Problem to solve -
Please write out only the lines from the line with "Screen dimensions: 522x268" to the line with "Task: Select the Hexadecimal base option", inclusive, exactly as they stand below, without the pictures.

+ + + + + + +

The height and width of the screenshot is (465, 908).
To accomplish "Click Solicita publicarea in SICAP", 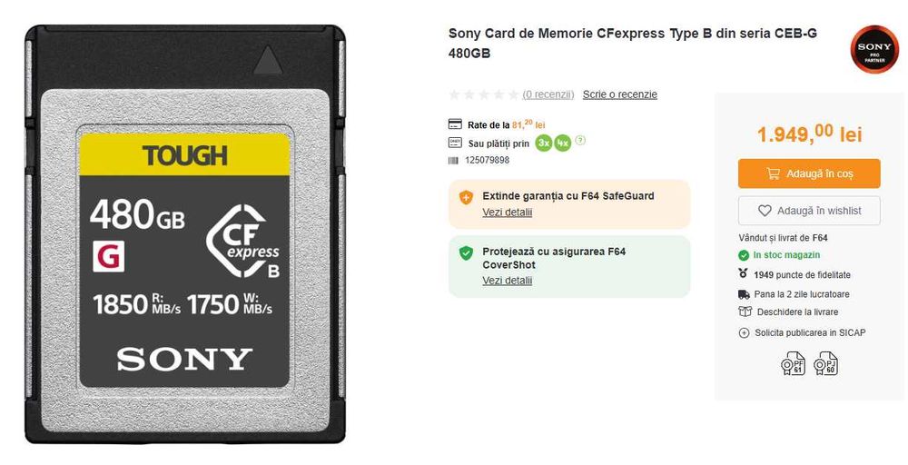I will pos(810,333).
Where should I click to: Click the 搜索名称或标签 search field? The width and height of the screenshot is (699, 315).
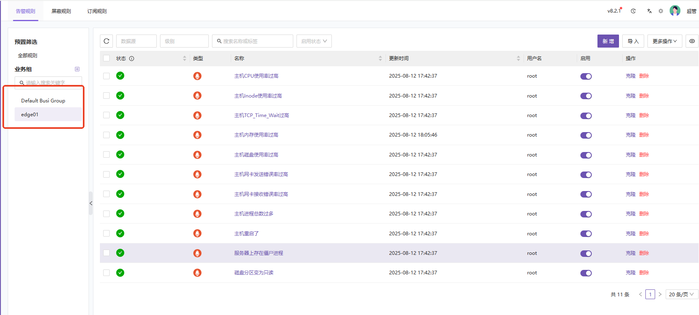tap(253, 41)
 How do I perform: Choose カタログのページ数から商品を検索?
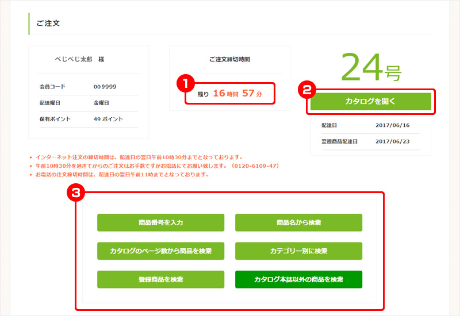coord(160,251)

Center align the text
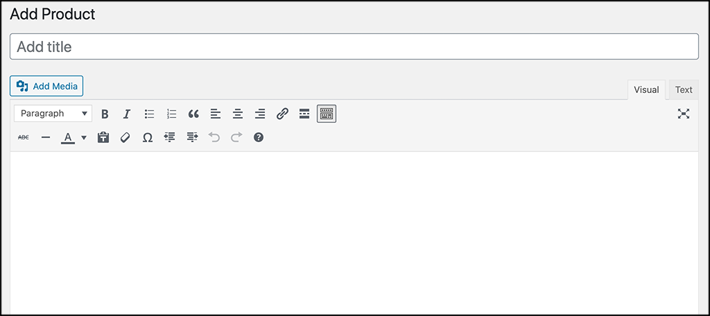click(238, 114)
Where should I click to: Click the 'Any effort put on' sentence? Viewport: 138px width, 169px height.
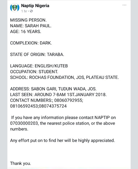pos(63,140)
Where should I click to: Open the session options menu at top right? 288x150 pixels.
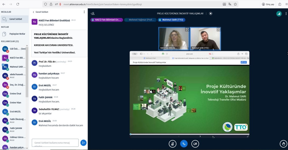[286, 14]
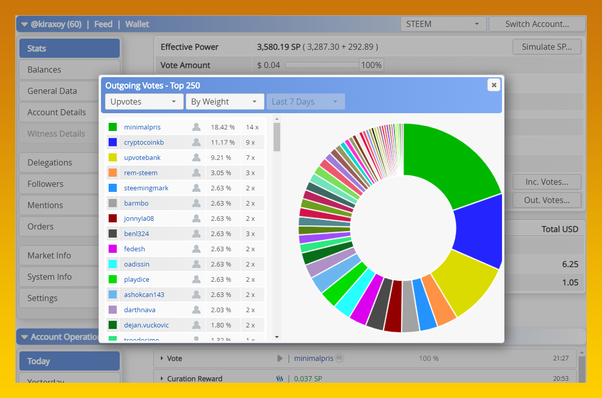Click the profile icon next to minimalpris
602x398 pixels.
196,127
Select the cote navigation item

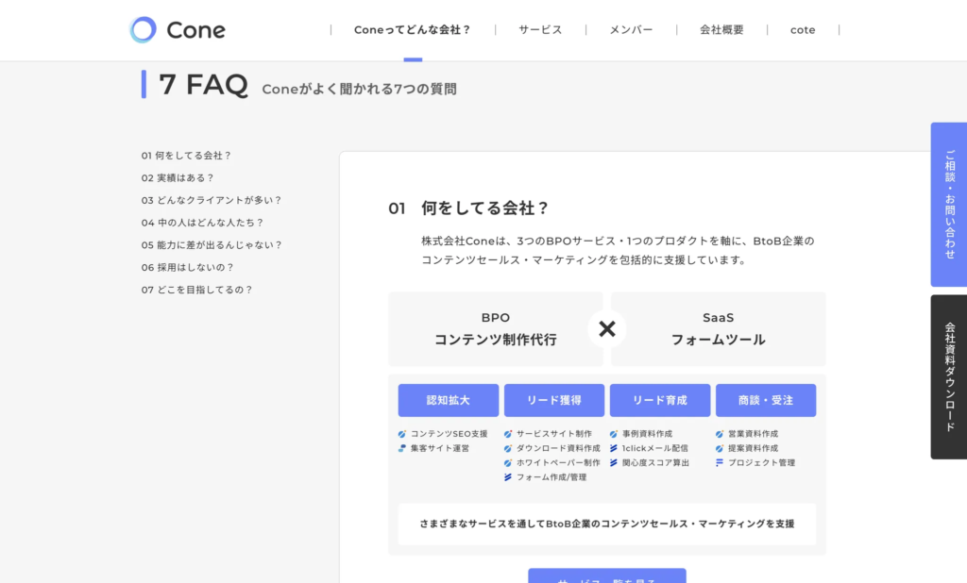coord(803,30)
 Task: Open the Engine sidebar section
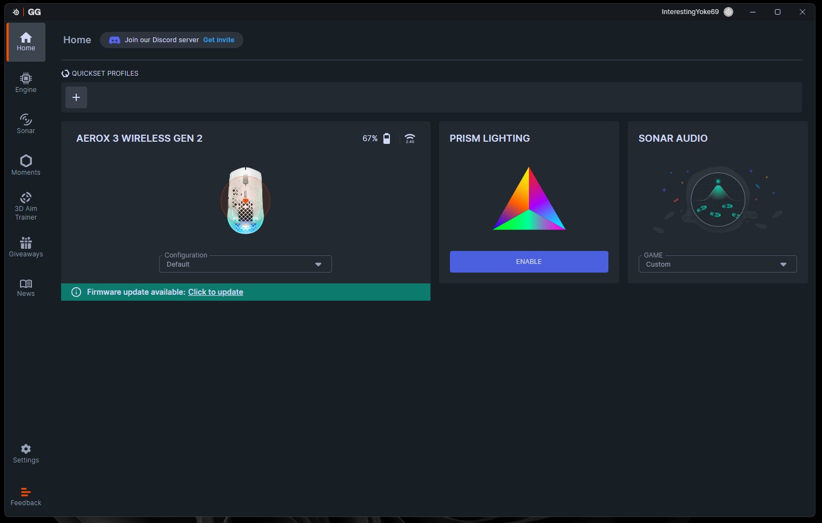click(25, 83)
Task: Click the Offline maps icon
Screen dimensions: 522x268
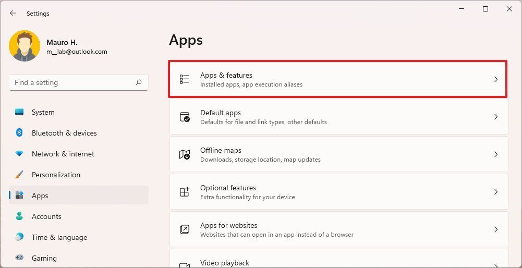Action: [x=185, y=154]
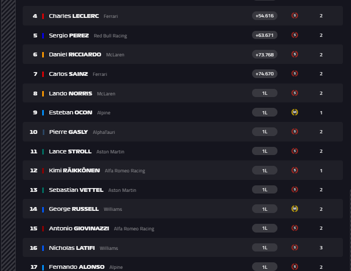Click the +73.768 gap badge
Viewport: 351px width, 271px height.
tap(264, 55)
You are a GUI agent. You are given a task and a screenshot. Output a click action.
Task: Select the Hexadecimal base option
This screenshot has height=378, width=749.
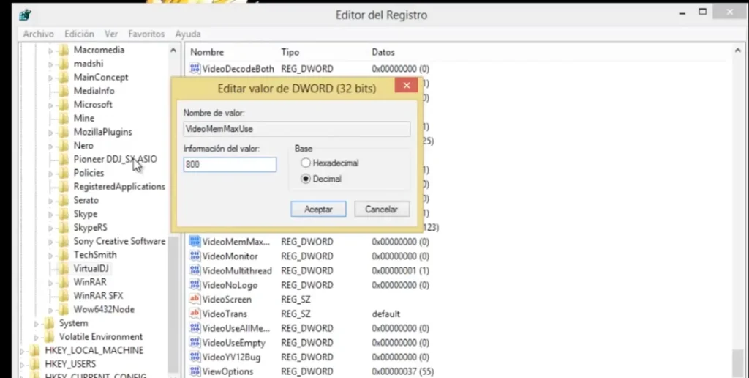pyautogui.click(x=306, y=163)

+ + + + + + +

Answer space -
Screen dimensions: 522x268
Action: [x=185, y=154]
Click the +73.768 gap badge
Viewport: 351px width, 271px height.
tap(264, 55)
You are a GUI agent. You are given a task and a screenshot. Output a click action.
Task: Select the Hexadecimal base option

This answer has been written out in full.